_REQUIRED WORK:_
Write out again, exactly, the lines of the listing below from the first one through the one that contains "Use necessary cookies only (189, 1638)", and no other lines.

_RECORDS FOR PROCESSING:_
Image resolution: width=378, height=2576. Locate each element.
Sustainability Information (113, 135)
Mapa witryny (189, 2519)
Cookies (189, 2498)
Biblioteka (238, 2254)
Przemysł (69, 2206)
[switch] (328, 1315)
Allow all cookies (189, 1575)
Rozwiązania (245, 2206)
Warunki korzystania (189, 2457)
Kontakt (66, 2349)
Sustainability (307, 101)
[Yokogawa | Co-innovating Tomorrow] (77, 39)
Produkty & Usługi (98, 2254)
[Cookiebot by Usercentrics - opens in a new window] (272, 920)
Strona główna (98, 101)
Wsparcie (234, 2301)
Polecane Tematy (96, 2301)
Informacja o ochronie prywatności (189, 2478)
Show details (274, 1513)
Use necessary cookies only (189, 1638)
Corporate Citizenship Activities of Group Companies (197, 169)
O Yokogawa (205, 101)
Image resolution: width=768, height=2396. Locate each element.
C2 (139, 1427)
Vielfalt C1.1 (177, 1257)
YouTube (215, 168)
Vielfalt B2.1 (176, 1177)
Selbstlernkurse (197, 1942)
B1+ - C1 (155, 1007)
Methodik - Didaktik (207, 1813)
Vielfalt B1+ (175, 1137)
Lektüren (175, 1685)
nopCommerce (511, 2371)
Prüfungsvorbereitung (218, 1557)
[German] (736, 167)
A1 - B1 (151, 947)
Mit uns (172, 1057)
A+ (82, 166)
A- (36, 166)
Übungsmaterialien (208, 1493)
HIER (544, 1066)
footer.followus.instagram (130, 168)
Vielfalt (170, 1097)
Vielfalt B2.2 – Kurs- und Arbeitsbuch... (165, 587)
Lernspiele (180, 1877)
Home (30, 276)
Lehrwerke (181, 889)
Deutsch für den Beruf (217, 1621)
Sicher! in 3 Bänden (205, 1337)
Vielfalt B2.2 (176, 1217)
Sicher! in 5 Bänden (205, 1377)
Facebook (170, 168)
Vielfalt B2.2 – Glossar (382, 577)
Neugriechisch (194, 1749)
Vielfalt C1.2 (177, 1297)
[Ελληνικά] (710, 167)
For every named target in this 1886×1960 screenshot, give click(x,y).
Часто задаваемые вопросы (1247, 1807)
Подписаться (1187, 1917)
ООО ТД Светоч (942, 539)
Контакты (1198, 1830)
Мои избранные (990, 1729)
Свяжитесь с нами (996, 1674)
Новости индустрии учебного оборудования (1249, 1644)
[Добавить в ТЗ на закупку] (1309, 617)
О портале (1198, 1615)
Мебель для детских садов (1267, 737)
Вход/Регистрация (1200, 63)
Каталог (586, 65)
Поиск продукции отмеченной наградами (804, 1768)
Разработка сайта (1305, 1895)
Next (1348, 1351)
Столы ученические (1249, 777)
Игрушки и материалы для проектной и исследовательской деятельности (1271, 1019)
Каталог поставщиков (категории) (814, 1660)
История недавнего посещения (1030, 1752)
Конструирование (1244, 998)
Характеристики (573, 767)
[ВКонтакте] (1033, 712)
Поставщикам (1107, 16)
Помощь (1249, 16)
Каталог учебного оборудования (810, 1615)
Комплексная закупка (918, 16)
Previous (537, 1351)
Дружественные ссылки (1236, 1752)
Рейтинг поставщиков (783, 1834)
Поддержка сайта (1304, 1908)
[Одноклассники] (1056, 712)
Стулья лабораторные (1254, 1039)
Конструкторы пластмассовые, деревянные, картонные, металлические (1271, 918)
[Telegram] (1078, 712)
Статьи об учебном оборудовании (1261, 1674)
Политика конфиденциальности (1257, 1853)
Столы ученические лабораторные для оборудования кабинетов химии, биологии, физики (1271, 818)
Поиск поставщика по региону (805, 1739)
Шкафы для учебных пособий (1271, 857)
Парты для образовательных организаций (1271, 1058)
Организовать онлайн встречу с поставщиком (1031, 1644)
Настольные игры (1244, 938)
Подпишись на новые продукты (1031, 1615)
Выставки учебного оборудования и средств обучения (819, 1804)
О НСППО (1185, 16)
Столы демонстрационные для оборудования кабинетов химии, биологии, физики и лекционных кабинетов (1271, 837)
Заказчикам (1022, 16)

_WRITTEN REPLY:_
Image resolution: width=378, height=2576. Locate each element.
Sustainability Information (113, 135)
Mapa witryny (189, 2519)
Cookies (189, 2498)
Biblioteka (238, 2254)
Przemysł (69, 2206)
[switch] (328, 1315)
Allow all cookies (189, 1575)
Rozwiązania (245, 2206)
Warunki korzystania (189, 2457)
Kontakt (66, 2349)
Sustainability (307, 101)
[Yokogawa | Co-innovating Tomorrow] (77, 39)
Produkty & Usługi (98, 2254)
[Cookiebot by Usercentrics - opens in a new window] (272, 920)
Strona główna (98, 101)
Wsparcie (234, 2301)
Polecane Tematy (96, 2301)
Informacja o ochronie prywatności (189, 2478)
Show details (274, 1513)
Use necessary cookies only (189, 1638)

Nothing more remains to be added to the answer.